Leona O'Neill: Kirstie Allsopp hasn't done herself any favours with iPadgate

Every mum and dad knows that parenting can be a tough gig but is destroying your children's tablet computers a good way to deal with infractions of family rules regarding their use? I think not, writes Leona O'Neill

TV presenter Kirstie Allsopp's iPadgate – talk about using a sledgehammer to crack a nut...
TV presenter Kirstie Allsopp's iPadgate – talk about using a sledgehammer to crack a nut... TV presenter Kirstie Allsopp's iPadgate – talk about using a sledgehammer to crack a nut...

THE thing about being a well paid, well known celebrity is that anything you say and do – stupid or otherwise – can be plastered all over newspapers. Look at house-flipping, doily making, vintage clothes wearing toff Kirstie Allsopp. She can’t even say that she smashed her children’s iPads because they didn’t do what she said without people criticising her.

Last week Kirstie, who is a mother to two sons, aged 12 and 10 years, and two stepsons, said she smashed the electronic devices because her boys broke her rules on playing games outside restricted online time.

She said she didn’t smash them in a violent way, just smashed them on a table leg to teach them a lesson.

Speaking to Channel 5's Jeremy Vine she said: "This is the first time I've said this publicly. In June I smashed my kids' iPads, not in a violent way. I actually banged them on the table leg.

"There is a game called Fortnite and another, PUBG, and we had made all sorts of rules and all sorts of times when we said you can't play them and all those rules got broken and in the end I said: 'Right that is it, I have to physically [break them]."

Now I’m all for house rules and teaching kids boundaries with regards screen time, but I think Kirstie has done herself no favours here at all.

Many of her critics are focusing on the cost of the iPads, and the expensive lesson her children learned. She answered them by tweeting: “The second hand value of the iPads is about £70 each, if I feel a lesson was learned about following through then it is worth far, far far more to our family than £140. This is about the value of trust, and the value of people over things.”

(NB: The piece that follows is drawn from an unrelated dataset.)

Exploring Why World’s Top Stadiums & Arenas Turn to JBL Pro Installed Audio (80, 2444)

Not to go all thought police on Kirstie, but I think the lesson learned will be far more expensive.

It’s not easy parenting kids. They can try your patience like no-one else and it is far easier to lose your temper than to think logically and strategically when they are melting your brain.

I’m sure she is aware this wasn’t her finest hour. In whacking the iPads off the table leg to smash them she taught her children that it’s fine to lash out violently when things don’t go your way. She taught them that it’s fine to break other people’s precious things – because we all know how precious iPads and phones are to our kids – in order to teach them a lesson.

Why didn’t she just lock them in a cupboard until they behaved? The iPads, not the children.

We all lose our heads from time to time with our kids; it’s the normal run of things. But smashing up their stuff is a extreme and totally wrong. The backlash from iPad-gate was so extreme that Kirstie has deactivated her Twitter account until, presumably, things calm down and people stop losing their heads.

It’s not the first time Kirstie has raised eyebrows by voicing her, at times, unconventional opinions.

At the start of the month she said her boys were banned from owning smartphones and did not have access to ‘damaging’ social media. She revealed that she had a strict rule of no internet-connected devices in the bedrooms because "kids tend not to look at porn or beheading videos in the kitchen".

Last year she caused a storm by admitting that her sons fly in economy when travelling, while she and her husband fly business class. She said having her sons in premium seats seemed "an absurd waste of money" and "very spoiling".

She also spoke about giving her children freedom with “wood, knives and matches sometimes and nails, screws and drills, sometimes", saying, "they rarely – touch wood – do themselves any harm and they learn so much”.

I don’t know what her thinking is on this, but it’s far from drills that my children will continue to be raised.

As far as the iPad smashing goes, I think Kirstie should leave the toddler tantrums to the kids. She should try saying no and meaning it, instead of resorting to hulk-esque parenting tactics. It works, and is less expensive than replacing technology.